In late 2018, YouTube star Taryn Southern, who doesn’t know how to play any instruments, released I Am AI.
Speaking at a festival panel discussion on Sunday, 10th March 2019, Southern said:
“For my first music video in 2017, I had a lot of friction as a non-musician. I wrote the lyrics. I had a melodic line but it was difficult to compose and record the actual music.”
The young pop artist started experimenting with AI two years ago using Amper, an artificial intelligence music composition software.
“In two days, I had composed a song that I could actually feel was mine. It means that I don’t necessarily have to rely on other people.”
Amper, founded in 2014 in New York by a group of engineers and musicians, is one of about a dozen start-ups using artificial intelligence to break the traditional way of making music.
According to the company’s co-founder and CEO, Drew Silverstein, they aim not to replace human composers but rather to work with them to reach their goal. The company relies on tons of source material — from dance hits to classical music — to produce custom songs and “enable everyone to express themselves (through) music regardless of their background and skills.”

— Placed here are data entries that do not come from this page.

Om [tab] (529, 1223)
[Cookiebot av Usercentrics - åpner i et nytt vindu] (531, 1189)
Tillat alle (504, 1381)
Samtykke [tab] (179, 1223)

The Amper app allows a user to pick a genre of music (rap, folk, rock) and a mood (happy, sad, driving) before spitting out a song. The user can then change the tempo, add instruments or switch them out until the result is satisfactory.
Two songs created by Amper at SXSW — using the public’s choice of pop and hip hop as the genres and tender or sad for the mood — clearly aren’t likely to top the charts. But the pieces were pleasant enough to the ear and perfectly usable as background music to illustrate a video or a computer game.
Amper describes such songs as “functional music” as opposed to “artistic music.”
Southern said she reworked the music in her own album dozens of times before she got the right tune.
“For me, it’s just a tool I can use in my creative process: I’m still the editor, I’m still in the driver’s seat,” she said.
Computing technologies leader and strategist Jay Boisseau predicted that computers will generate more and more music in the future. However, the machine is unlikely to totally replace the human touch.
“We’re going to hear a lot of music composed by computers and there’s nothing wrong with that. But computers are not very good at creativity … they are 0 and 1.
“They can find patterns, but they’re not, like humans, particularly good to go beyond what they’ve been trained for. They are tools.”
American filmmaker and writer Lance Weiler, who uses AI in his work, believes that the collaboration between machine and artist should not be sneered at.
“It mainly enables you to improve the way you work, to augment your skills in expressing creative thoughts,” he told the panel discussion.
Silverstein underlined that while AI was useful to experiment with an objective goal when it came to artistic experimentation, it was far from perfect.
But for some, such arguments are not convincing. A British musician at SXSW didn’t appear happy with the competition and questioned whether the word creativity even applied when speaking about music generated by a computer.